As described above, the invention can be used to analyze the bending moment encountered by the cutting elements, roller cones, and drill bits, or as a design tool to simulate and optimize the performance of roller cone bits drilling earth formations. The invention enables the analysis of drilling characteristics of proposed bit designs prior to their manufacturing, thus, minimizing the expense of trial and error designs of bit configurations. The invention enables the analysis of the effects of adjusting drilling parameters on the drilling performance of a selected bit design. Further, the invention permits studying the effect of bit design parameter changes on the drilling characteristics of a bit and can be used to identify a bit design which exhibits desired drilling characteristics. Furthermore, use of the invention leads to more efficient designing and use of bits having enhanced performance characteristics and enhanced drilling performance of selected bits.

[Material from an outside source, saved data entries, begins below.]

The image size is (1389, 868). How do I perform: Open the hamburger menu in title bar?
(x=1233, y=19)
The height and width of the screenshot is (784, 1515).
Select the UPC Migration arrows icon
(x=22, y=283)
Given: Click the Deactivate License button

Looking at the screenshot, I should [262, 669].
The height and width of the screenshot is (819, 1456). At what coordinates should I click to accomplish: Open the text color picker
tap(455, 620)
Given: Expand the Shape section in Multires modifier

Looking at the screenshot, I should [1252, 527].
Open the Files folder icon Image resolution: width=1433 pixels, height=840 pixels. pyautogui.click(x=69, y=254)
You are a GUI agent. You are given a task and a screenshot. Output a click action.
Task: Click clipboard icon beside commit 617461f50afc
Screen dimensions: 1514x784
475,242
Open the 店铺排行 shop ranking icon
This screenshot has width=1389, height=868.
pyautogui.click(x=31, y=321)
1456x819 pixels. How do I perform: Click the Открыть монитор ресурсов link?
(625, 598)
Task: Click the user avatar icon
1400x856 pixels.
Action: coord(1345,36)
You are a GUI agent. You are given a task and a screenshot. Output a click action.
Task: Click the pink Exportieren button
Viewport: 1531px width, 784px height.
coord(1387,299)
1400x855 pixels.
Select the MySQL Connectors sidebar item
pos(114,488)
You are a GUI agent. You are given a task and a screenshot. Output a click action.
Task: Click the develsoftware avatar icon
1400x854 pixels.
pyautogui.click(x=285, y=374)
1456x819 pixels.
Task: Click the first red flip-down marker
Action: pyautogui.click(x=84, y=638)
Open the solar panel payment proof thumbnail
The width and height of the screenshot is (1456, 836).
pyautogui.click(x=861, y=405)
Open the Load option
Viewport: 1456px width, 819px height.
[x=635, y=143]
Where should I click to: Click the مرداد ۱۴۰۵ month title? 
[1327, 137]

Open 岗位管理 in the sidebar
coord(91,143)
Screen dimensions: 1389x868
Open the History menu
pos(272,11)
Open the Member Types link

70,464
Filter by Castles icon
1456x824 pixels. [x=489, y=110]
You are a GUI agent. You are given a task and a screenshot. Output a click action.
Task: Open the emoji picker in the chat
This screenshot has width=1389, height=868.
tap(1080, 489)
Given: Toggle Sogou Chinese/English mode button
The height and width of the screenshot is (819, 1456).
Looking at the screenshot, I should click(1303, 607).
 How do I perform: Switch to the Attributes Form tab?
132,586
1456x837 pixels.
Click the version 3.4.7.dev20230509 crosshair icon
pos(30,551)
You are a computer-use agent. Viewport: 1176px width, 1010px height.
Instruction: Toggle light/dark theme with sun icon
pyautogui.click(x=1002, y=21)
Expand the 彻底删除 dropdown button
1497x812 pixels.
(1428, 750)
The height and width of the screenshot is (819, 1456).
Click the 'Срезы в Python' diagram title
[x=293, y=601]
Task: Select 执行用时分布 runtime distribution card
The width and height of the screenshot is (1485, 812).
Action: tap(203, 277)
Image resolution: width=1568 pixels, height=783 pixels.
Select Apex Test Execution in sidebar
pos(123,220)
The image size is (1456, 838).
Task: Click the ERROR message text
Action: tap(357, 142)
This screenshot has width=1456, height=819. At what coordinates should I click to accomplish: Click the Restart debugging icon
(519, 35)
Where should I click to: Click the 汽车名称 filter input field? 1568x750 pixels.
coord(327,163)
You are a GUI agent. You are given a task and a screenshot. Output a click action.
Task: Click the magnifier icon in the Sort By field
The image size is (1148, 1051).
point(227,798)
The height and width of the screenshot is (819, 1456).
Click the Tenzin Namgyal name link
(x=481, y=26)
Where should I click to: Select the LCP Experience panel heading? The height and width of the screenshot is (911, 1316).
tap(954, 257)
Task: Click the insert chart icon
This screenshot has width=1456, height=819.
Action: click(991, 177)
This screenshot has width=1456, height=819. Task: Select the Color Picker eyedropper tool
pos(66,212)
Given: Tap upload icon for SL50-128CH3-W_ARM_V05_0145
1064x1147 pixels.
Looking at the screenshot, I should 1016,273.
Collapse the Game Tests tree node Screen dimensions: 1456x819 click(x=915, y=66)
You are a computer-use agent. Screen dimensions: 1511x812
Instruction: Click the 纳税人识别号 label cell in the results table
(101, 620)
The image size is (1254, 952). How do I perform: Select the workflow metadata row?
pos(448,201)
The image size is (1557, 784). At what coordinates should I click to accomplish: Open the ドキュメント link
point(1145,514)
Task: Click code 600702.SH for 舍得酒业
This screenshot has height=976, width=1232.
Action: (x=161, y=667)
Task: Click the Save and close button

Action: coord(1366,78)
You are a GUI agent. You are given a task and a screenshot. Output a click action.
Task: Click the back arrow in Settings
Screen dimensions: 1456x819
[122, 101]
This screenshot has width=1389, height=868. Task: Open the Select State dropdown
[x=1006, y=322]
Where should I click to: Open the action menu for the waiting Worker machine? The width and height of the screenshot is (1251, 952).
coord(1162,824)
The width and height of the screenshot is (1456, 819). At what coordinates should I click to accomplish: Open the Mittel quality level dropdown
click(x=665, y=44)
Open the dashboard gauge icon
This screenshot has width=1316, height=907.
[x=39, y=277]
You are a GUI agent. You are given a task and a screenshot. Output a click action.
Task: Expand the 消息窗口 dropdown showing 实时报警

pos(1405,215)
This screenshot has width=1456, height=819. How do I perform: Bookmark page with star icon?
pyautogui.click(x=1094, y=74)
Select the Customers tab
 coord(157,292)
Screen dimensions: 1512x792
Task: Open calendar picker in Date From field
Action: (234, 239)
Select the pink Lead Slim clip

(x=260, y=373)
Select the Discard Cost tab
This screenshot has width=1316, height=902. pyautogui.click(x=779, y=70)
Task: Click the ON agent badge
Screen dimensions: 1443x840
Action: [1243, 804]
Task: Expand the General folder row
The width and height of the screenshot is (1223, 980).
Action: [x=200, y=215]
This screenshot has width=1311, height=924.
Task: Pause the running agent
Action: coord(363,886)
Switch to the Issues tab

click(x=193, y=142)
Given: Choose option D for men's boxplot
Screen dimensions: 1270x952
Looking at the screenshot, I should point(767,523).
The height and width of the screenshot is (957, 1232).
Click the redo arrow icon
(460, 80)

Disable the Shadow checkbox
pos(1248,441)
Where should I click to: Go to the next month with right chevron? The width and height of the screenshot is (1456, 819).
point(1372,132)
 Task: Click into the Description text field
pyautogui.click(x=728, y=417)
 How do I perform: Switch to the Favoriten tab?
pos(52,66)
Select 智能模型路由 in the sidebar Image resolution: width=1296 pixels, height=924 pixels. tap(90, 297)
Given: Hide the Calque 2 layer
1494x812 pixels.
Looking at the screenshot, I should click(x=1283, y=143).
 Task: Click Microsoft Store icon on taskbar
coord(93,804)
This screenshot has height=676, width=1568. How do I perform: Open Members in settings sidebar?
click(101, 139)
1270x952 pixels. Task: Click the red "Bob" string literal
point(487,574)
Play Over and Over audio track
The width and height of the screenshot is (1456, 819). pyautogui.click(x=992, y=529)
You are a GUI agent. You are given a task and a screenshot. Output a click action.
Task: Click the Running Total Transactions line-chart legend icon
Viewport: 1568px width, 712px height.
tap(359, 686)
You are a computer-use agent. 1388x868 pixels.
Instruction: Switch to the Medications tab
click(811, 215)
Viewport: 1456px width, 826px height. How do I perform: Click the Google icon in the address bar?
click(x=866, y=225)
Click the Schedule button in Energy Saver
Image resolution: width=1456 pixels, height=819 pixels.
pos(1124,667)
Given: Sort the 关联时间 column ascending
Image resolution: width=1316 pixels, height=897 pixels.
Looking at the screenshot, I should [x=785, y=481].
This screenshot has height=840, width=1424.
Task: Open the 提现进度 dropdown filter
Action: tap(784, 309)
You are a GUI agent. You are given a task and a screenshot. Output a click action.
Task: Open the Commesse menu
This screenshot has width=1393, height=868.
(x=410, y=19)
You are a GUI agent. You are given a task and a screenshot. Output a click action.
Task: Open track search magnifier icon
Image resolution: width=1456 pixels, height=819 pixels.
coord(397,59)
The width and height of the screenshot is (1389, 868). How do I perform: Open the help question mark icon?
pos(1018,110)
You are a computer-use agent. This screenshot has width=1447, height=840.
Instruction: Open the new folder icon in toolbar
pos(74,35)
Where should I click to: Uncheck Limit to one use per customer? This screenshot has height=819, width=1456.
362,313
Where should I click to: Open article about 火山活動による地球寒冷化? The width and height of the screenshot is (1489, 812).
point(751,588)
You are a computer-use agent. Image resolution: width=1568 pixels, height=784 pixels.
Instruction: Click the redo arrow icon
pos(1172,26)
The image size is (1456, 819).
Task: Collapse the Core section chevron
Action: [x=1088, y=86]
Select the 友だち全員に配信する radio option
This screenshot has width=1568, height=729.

While the invention has been described with respect to a limited number of embodiments, those skilled in the art, having benefit of this disclosure, will appreciate that other embodiments can be devised which do not depart from the scope of the invention as disclosed herein. For example, while embodiments of the invention are illustrated with a roller cone drill bit, those of ordinary skill in the art would appreciate that embodiments of the invention are not limited to roller cone bits. Accordingly, the scope of the invention should be limited only by the attached claims.

Claims

1. A method for designing a drill bit, the method comprising: selecting bit design parameters;selecting parameters of an earth formation;selecting drilling parameters;simulating drilling the earth formation;calculating a bending moment acting on the drill bit;converting said bending moment into a visual representation;varying at least one of the bit design parameters and repeating the simulating and the calculating until the bending moment meets a selected criterion, andgraphical displaying the visual representation.

2. The method of claim 1, wherein the bit design parameters comprise at least one of cutting element count, cutting element height, cutting element geometrical shape, cutting element spacing, cutting element orientation, cone axis offset, cutting element material, cutting element location, cone diameter profile, and bit diameter.

3. The method of claim 1, further comprising determining force acting on at least one of a cutting element, a cone, and a drill bit.

4. The method of claim 3, further comprising determining location of the force.

5. The method of claim 4, further comprising determining the frequency of bending moments.

6. The method of claim 5, further comprising limiting the frequency of bending moments.

7. The method of claim 1, further comprising determining bending moment amplitudes.

8. The method of claim 7, further comprising limiting the amplitudes of the bending moments.

9. The method of claim 7, further comprising determining the frequency of a selected bending moment amplitude.

10. The method of claim 9, further comprising limiting the frequency of a selected bending moment amplitude.

11. The method of claim 1, wherein the parameters of the earth formation comprise a hardness of the formation.

12. The method of claim 1, wherein said bit design parameters form part of a computer aided design file.

13. The method of claim 1, wherein said drilling parameters comprise weight on bit.

14. The method of claim 1, wherein said drilling parameters comprise rotational speed of a bit.

15. The method of claim 1, wherein the simulating incrementally rotating said drill bit is repeated until an optimized roller cone drill bit design is achieved.

16. The method of claim 1, wherein the visual representation is in tabular form.

17. The method of claim 1, wherein the visual representation is a graphical display of the drill bit showing said calculated bending moments.

18. A drill bit designed by the method of claim 1.